In constant low Earth orbit (LEO) at 51.6˚ orbital inclination, the International Space Station is the closest to colonising space that humanity has ever been. Founded in the wake of the Cold War and the resulting end of competing Russian Mir-2 and US Freedom station concepts, among others, the ISS is maintained by a 15-nation group, and provides an international laboratory for technology in a microgravity environment.

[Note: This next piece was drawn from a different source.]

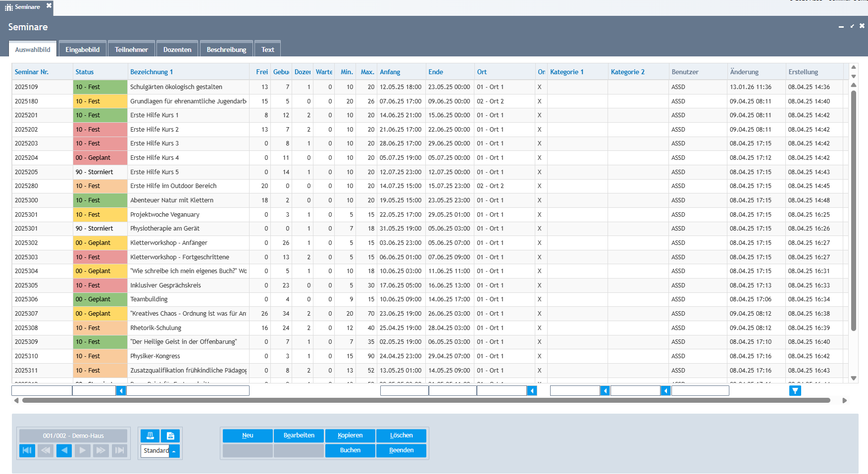The width and height of the screenshot is (868, 474).
Task: Open the Dozenten tab
Action: pos(177,49)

The ISS is modular, and for the most part any of the nodes or modules can be detached and reattached in different configurations - the space station has been rearranged several times as it has grown. The first piece of the ISS in orbit was the Russian-built Functional Cargo Block (FGB, using Cyrillic initials), launched in 1998, followed quickly by Node 1 and the service module. The first permanent crew entered the ISS in 2000, and people have resided aboard ever since in teams of three to six (more when the Space Shuttle visited).

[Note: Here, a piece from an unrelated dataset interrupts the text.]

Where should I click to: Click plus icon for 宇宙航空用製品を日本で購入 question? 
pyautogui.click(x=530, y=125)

The space station is divided into a Russian half and a US/international half, connected by the Node 1 module (also called Unity). In addition to being a crucial connector, there are four sleeping stations aboard Node 1. Connected to Unity are the FGB (via Pressurised Mating Adaptor 1), the US laboratory (called Destiny), the Permanent Multipurpose Module (mainly used for storage) and Node 3 (or Tranquility). A similar node, Node 2 (Harmony) extends from the other side, anchoring the European Columbus lab and pressurised Japanese sections.